Brimming with chunks of beef, potatoes, carrots, green beans and mushrooms, this satisfying soup is a meal in itself. "When unexpected guests come to visit, this is one of my favorite recipes to prepare because it's ready in no time," says Ruby Williams of Bogalusa, Louisiana. "I like to serve it with warm corn bread and a fruit salad."

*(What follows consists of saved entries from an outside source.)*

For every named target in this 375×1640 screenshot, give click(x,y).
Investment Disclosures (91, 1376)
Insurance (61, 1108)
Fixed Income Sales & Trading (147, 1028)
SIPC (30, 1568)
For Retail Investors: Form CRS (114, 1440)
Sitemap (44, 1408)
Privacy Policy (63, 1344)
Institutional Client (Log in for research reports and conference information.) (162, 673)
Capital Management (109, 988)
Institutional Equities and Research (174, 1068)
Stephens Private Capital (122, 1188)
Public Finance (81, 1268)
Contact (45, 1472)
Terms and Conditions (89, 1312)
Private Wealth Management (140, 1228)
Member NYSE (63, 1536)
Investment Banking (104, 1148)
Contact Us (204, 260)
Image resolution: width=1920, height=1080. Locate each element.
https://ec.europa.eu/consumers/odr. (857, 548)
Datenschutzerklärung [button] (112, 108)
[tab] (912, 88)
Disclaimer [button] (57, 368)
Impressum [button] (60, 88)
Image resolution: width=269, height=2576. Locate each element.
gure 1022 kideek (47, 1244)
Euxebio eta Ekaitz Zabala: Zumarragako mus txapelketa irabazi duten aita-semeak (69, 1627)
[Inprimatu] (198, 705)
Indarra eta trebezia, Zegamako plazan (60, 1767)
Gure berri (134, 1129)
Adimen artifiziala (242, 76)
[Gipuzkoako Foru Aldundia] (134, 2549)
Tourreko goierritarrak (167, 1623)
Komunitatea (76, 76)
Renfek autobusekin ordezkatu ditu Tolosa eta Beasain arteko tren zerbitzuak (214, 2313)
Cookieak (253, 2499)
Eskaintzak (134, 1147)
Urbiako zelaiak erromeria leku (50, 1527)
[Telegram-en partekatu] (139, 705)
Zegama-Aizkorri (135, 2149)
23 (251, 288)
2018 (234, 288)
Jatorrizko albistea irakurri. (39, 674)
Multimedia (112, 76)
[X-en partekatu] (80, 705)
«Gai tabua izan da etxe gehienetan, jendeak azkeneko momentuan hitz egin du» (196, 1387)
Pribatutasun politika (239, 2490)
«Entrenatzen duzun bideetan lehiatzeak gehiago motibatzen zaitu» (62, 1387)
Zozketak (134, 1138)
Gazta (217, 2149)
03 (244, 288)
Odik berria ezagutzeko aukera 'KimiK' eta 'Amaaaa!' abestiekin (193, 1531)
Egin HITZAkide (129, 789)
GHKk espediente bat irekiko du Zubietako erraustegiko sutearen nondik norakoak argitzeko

- 2 cans (14-1/2 ounces each) beef broth
- 1 tablespoon Worcestershire sauce
- 1 teaspoon ground mustard
- 1/2 teaspoon salt
- 1/4 teaspoon pepper
- 3 medium potatoes, peeled and cubed
- 6 medium carrots, cut into 1/2-inch slices
- 3 cups cubed cooked beef
- 2 cups frozen cut green beans, thawed
- 2 cups sliced fresh mushrooms
- 1 cup frozen peas, thawed
- 1 can (15 ounces) tomato sauce
- 2 tablespoons minced fresh parsley
- In a Dutch oven, combine the broth, Worcestershire sauce, mustard, salt and pepper. Stir in potatoes and carrots. Bring to a boil. Reduce heat; cover and simmer for 12 minutes or until carrots are crisp-tender.
- Stir in the remaining ingredients. Return to a boil. Reduce heat; simmer, uncovered, for 5 minutes or until the vegetables are tender. Yield: 12 servings (3 quarts).